I have felt connected to the Workhouse as my father’s aunt, Ellen McGrath from Cuilmore, Claremorris was appointed a Nurse in the Infirmary in 1896 on a salary of £25.00 per annum; she died there after contacting a disease. Ellen was married to Tommy Staunton Community Welfare Officer and they had no children.

These are the sounds I hear, the smells and the heartbreak when I think of Ballinrobe Workhouse.

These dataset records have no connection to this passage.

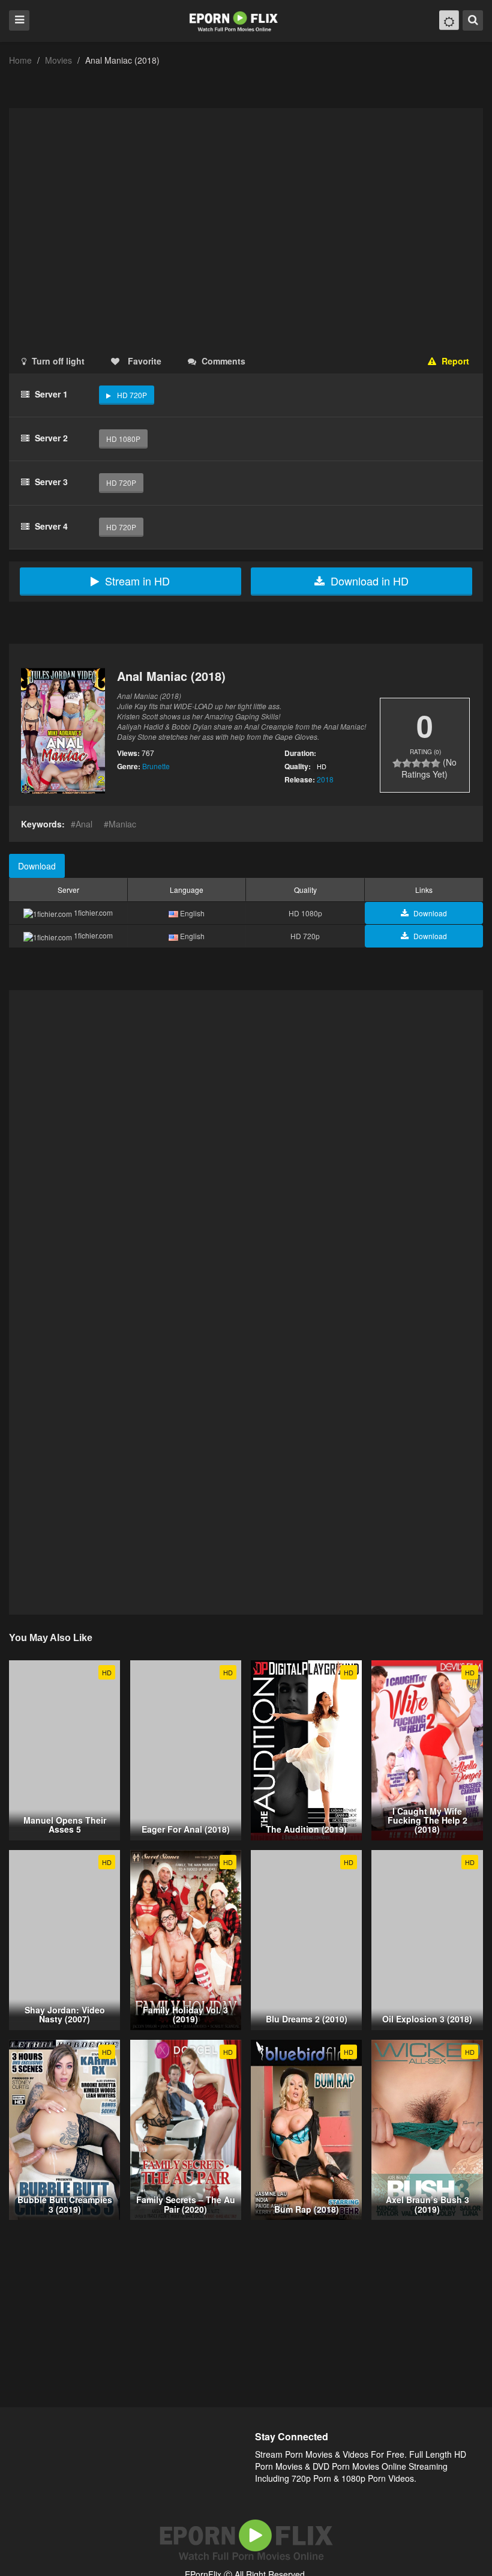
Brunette (156, 766)
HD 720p (132, 395)
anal (84, 824)
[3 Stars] (416, 763)
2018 (325, 779)
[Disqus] (246, 1146)
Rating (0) (425, 752)
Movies (58, 60)
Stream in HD (137, 580)
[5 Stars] (435, 763)
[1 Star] (397, 763)
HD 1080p (123, 439)
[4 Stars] (426, 763)
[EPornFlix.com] (235, 20)
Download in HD (370, 580)
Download (37, 866)
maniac (122, 824)
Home (20, 60)
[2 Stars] (407, 763)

Cold damp days with pangs of hunger.

Grey dreary looking walls surrounding an abyss of poverty.

Hungry human beings shedding tears of separation and shame.

Cold stench floors, dampness, clanging doors.

Chains, starvation, nothingness.

Crying, roaring, shouting, screeching.

 Corpses huddled together.

Cartloads of skeletons all dumped in a mass grave.

Silence; the smell of death.

Inmates, paupers with no names only numbers serving their time for being poor.

A choice each family had to make when the famine struck.

Starved to death or chose to go to the workhouse or die on a coffin ship.

Now as I look upon that historic site I’m transported back in time to a hungry Ireland and the consequences of being poor.